Work order
Pictures stay out; everything else in the records is to be copied exactly.
»»
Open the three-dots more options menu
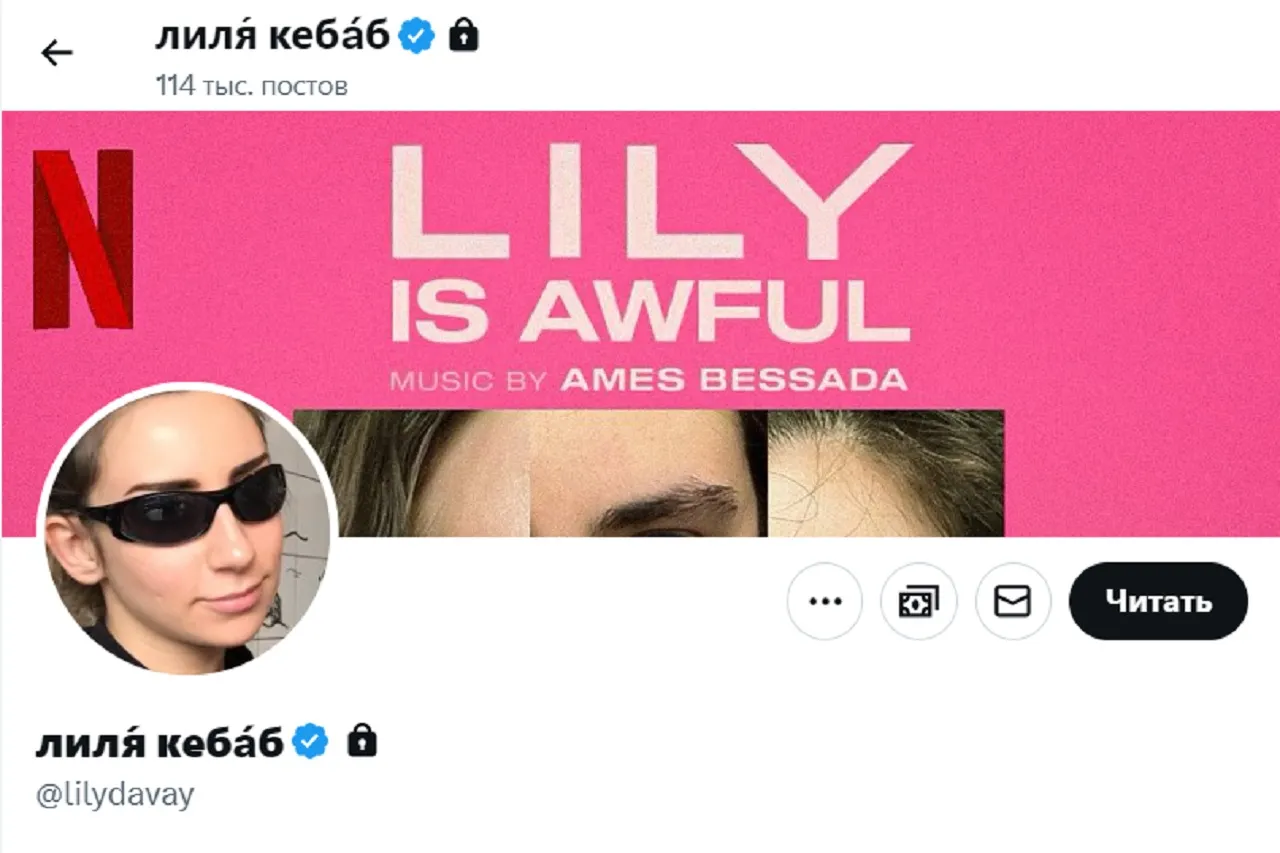pyautogui.click(x=825, y=601)
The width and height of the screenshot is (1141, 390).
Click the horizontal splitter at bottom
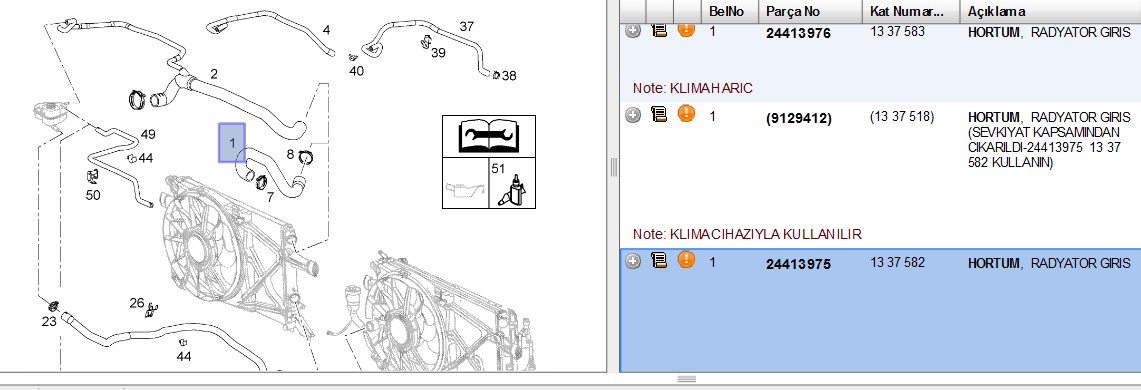pyautogui.click(x=686, y=379)
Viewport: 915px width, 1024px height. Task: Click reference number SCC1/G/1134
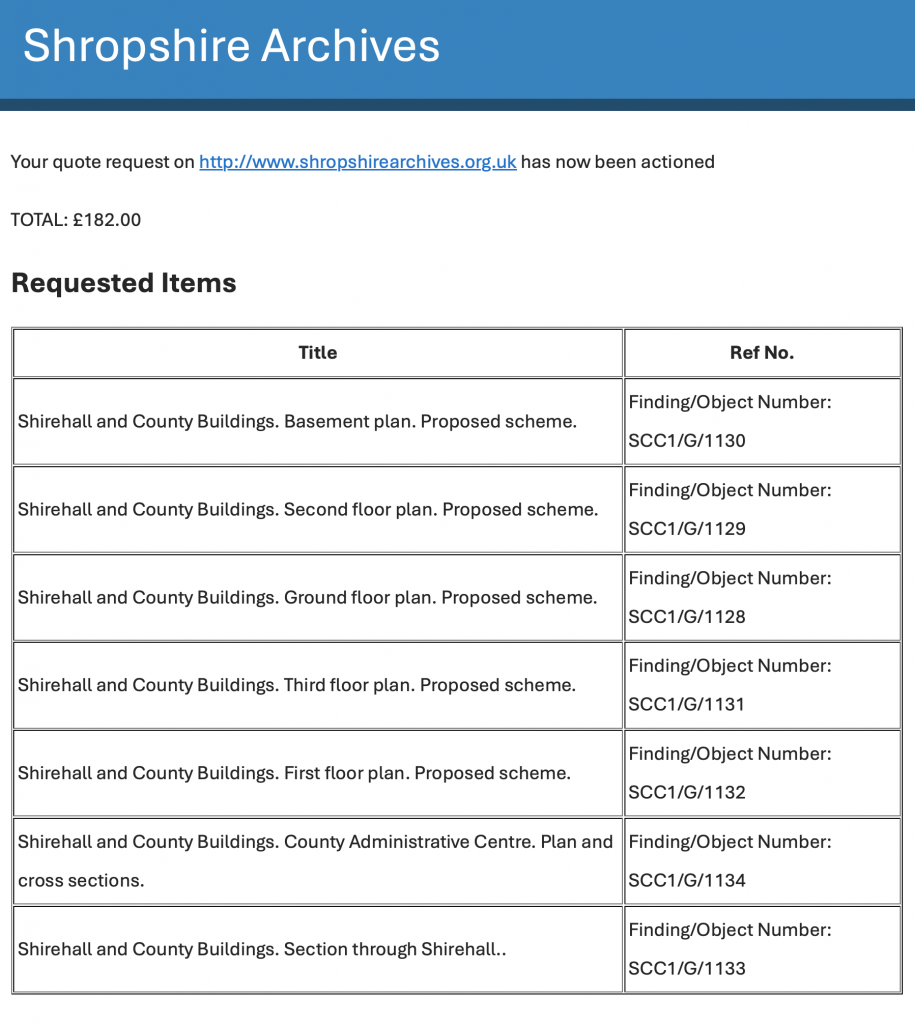tap(687, 881)
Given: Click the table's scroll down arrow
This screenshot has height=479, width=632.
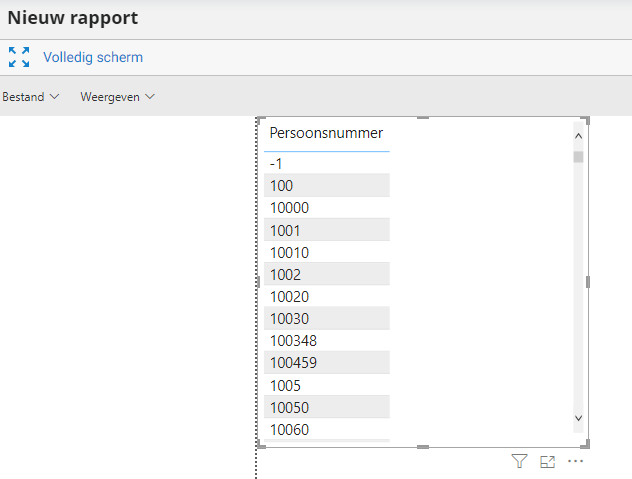Looking at the screenshot, I should pos(578,417).
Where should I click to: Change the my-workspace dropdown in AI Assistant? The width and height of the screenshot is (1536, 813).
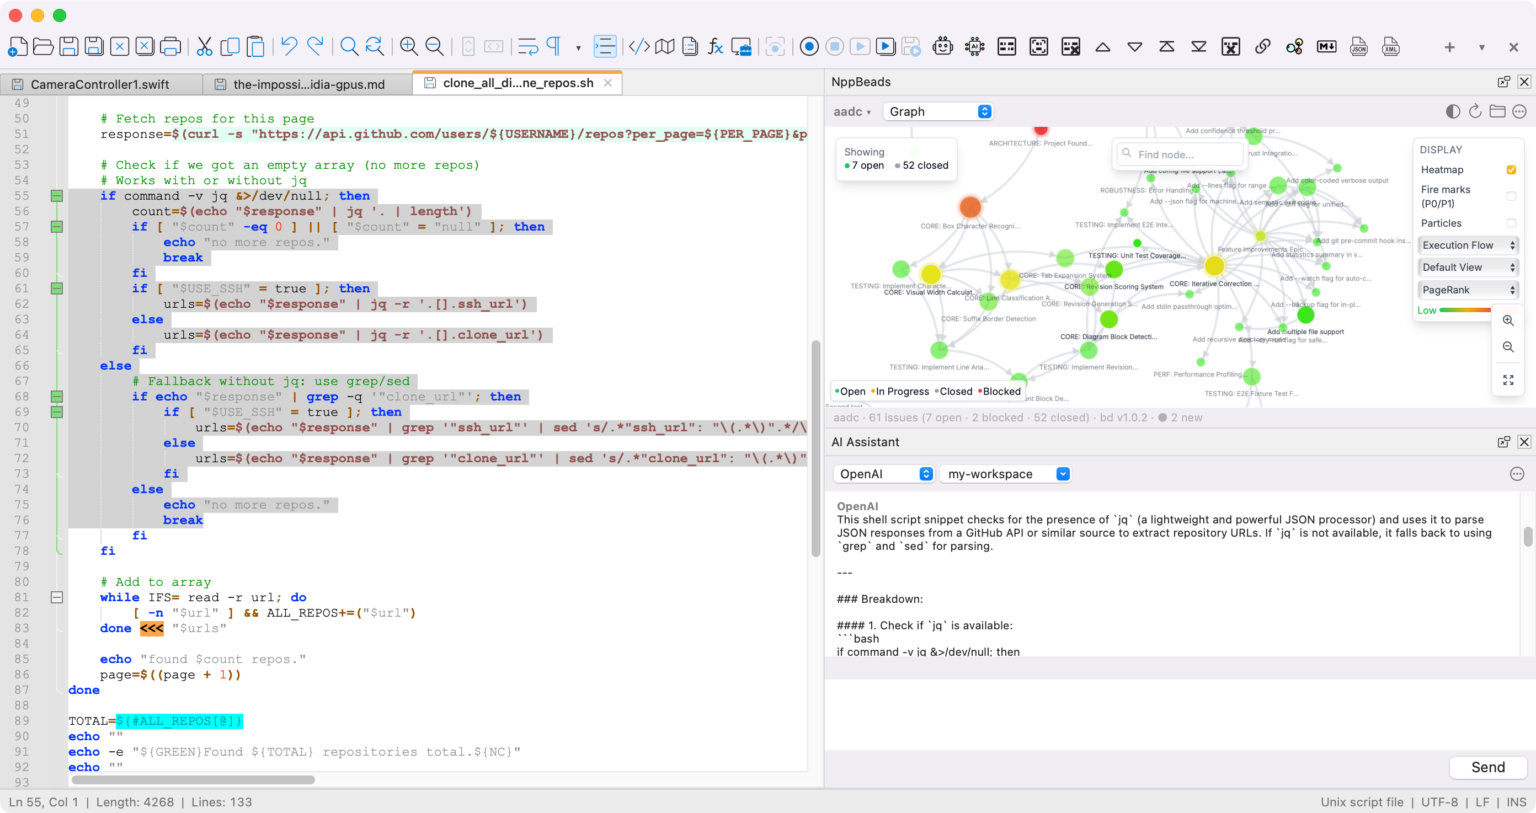point(1005,473)
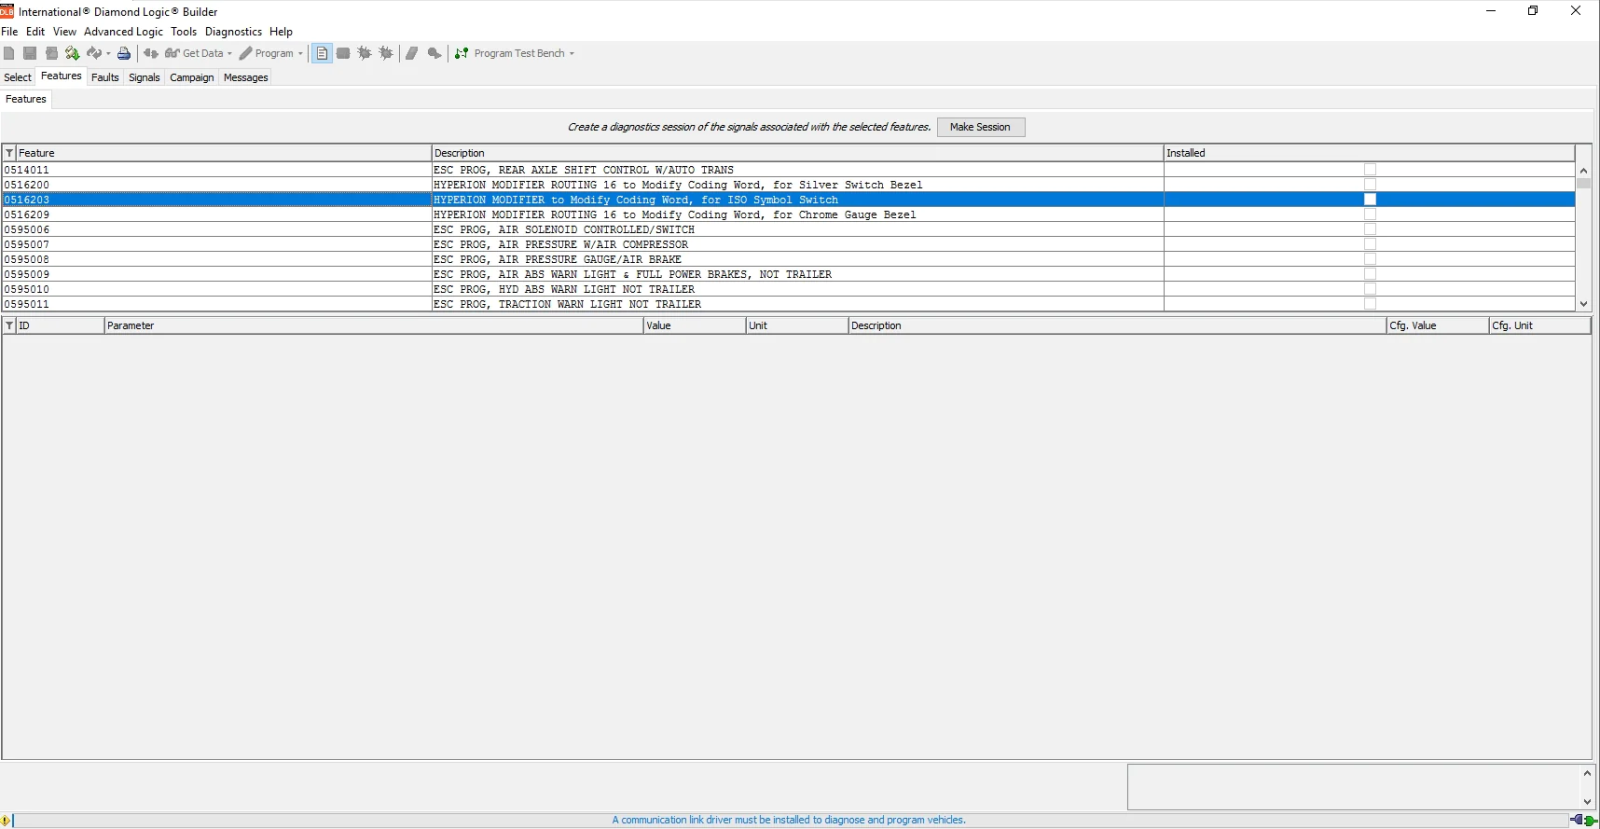
Task: Toggle Installed checkbox for feature 0516203
Action: pyautogui.click(x=1370, y=200)
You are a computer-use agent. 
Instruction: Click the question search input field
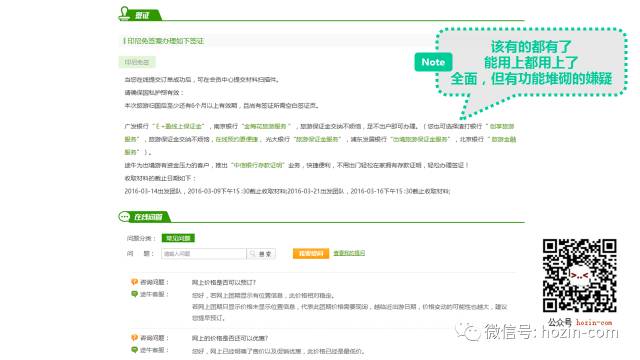pyautogui.click(x=204, y=253)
««
Result of the task
Open the three-dots more options menu
pyautogui.click(x=825, y=601)
The width and height of the screenshot is (1141, 390).
Click the horizontal splitter at bottom
pyautogui.click(x=686, y=379)
Viewport: 915px width, 1024px height. Task: Click reference number SCC1/G/1134
tap(687, 881)
Given: Click the table's scroll down arrow
This screenshot has height=479, width=632.
Looking at the screenshot, I should pos(578,417).
Where should I click to: Change the my-workspace dropdown in AI Assistant? The width and height of the screenshot is (1536, 813).
point(1005,473)
Task: Toggle Installed checkbox for feature 0516203
Action: pyautogui.click(x=1370, y=200)
You are a computer-use agent. 
Instruction: Click the question search input field
pyautogui.click(x=204, y=253)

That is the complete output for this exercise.